In Spain, prices peaked before they exploded and have climbed again since 2015. Trade figures close to 2008. He also underlines that half of these sales are made without a mortgage.

if the young cannot who buys Persons who have previously owned capital, sold their previous home, received inheritance or investors.

“This will become even more acute in the context of inflation and interest rate hikes.. Those who can access the property will be those who already own the property.Carme Arcarazo, spokesperson for the Tenants Union of Catalonia, said: “Housing is a paternal refuge for some; a farm for others, who pay half of what they earn on a rentier economy. The polarization between landlords and tenants will increase.”

Both the OECD and this Association provide data on the increase in housing spending within people’s budgets. Just as the prices of clothing, entertainment and especially food have fallen in recent years, house -rented or owned- represents a bigger bite in monthly expense each time. On average, and according to the INE’s latest survey of Family Budgets, 34% of the household budget (which rises to 44% in the poorest households).

The effort to buy a house in Spain also increased by 35%: in 2000 a family needed a full year’s salary of 8.2 to pay for a house; you need in 2022 11 years.

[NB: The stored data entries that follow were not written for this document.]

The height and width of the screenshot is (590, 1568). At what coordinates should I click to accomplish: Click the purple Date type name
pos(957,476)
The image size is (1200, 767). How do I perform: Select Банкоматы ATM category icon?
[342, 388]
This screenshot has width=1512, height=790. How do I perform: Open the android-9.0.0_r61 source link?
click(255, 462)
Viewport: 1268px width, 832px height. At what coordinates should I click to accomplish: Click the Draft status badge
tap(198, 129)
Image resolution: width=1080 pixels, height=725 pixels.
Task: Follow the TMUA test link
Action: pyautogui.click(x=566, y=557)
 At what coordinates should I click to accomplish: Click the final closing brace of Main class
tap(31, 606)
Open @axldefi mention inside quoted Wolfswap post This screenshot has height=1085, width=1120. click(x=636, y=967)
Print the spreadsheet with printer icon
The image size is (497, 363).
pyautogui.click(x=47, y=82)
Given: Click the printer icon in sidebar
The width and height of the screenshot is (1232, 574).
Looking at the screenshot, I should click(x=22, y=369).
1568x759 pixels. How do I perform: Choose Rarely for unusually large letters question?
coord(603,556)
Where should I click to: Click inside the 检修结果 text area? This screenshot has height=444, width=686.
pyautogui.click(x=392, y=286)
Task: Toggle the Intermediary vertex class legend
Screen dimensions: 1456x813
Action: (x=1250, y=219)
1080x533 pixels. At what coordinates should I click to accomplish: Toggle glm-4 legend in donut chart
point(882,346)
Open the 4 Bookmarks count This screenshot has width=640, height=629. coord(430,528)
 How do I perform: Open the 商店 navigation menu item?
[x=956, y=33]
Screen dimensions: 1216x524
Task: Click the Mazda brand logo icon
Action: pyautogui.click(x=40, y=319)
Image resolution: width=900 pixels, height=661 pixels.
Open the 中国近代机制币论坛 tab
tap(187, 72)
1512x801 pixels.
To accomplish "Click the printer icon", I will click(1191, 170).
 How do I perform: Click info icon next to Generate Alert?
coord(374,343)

I mean, teens and teens outings, bars, and whims? millennials, who is not too young anymore, can’t buy a house? “It’s not about how many beers you’ve had that you can access credit, Can your family help you with the entrance or not? and how many siblings will the inheritance be distributed among families with owning parents”, synthesizes Arcarazo.

While the union agrees with the real estate industry on the problem, their methods of dealing with it are very different: the company public aid for youth access to credit (the main supporter of this idea is Ana Botín), housing movements, lease arrangement It protects the tenant and ensures a safer living.

Garijo finally makes a personal assessment. “Maybe it’s true that our parents and grandparents were sacrificed to the generation that had three jobs and worked from sunrise to sunset. But for today’s youth, that might be conformist, because You spend your whole life working to support the family, and on top of that, you romanticize it. We are now more pragmatic about the things we have to live with,” she concludes.

methodological note

We used the average price/m2 data to calculate the average entry per province. Recorded sales from the College of Registrars in the first quarter of 2022. We consider how much a 90 square meter apartment will cost and how much a 20% down payment on the mortgage will cost.

To calculate the price for a week abroad, we use data from the INE on-board tourism survey for the summer of 2019, as it was the last “regular” survey before the pandemic. Specifically, we use data on average daily expenditure per person traveling abroad: 96.85 Euros.

The accepted subscription to Netflix is ​​”Standard”, which is 12.99 euros per month.

Avocado price is taken from last week’s statistics. agriculture department: Its weight is 4.75 Euros.